_Given task_:
Render the items from the line containing "This screenshot has width=1170, height=443." through the line containing "pyautogui.click(x=337, y=90)" as a two-column CSV with the headers item_text and answer. Give one row per item, put each field in quotes with line breaks replaced by spaces, and leave out the pictures.

== Data shown

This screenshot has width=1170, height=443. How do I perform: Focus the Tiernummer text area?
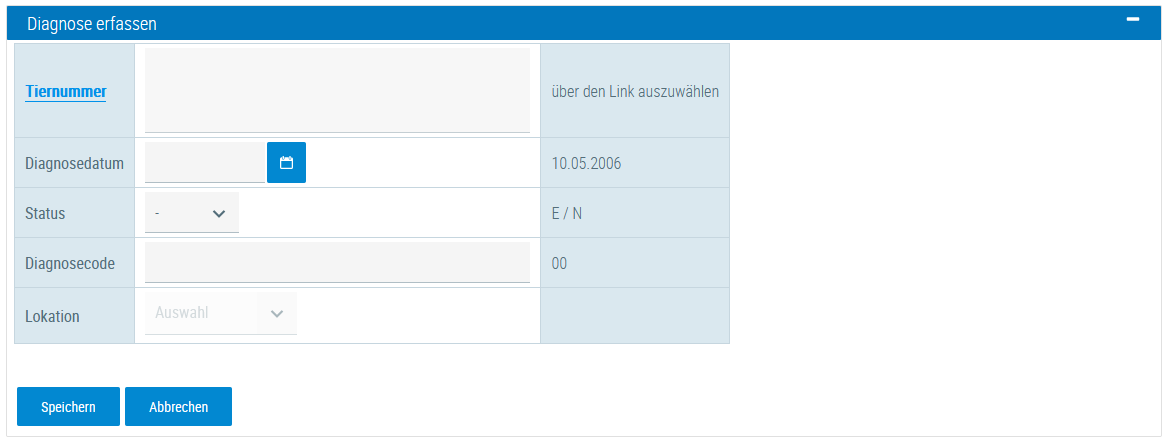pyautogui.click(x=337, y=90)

====
== Data shown

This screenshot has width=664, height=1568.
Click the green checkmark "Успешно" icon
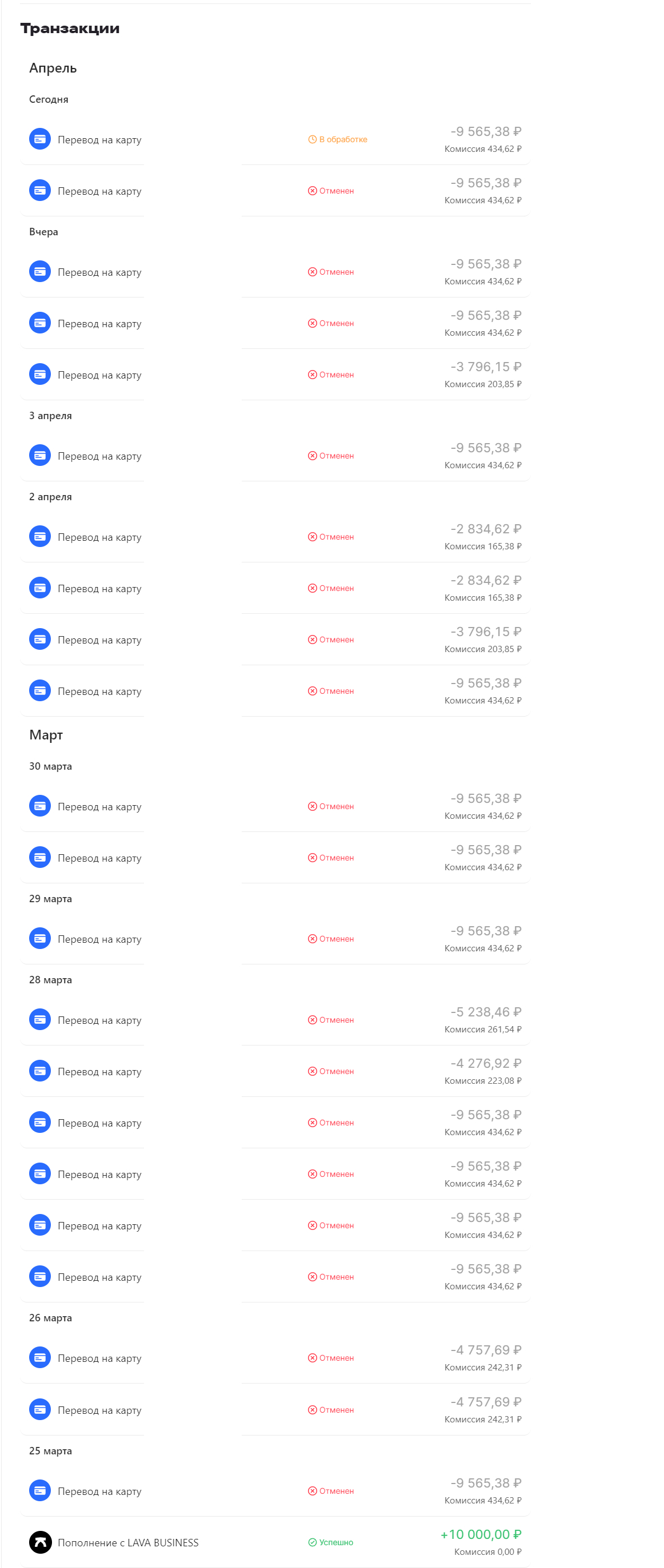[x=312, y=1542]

====

_In response_:
item_text,answer
"This screenshot has width=1170, height=443. How do I perform: Focus the Tiernummer text area?","pyautogui.click(x=337, y=90)"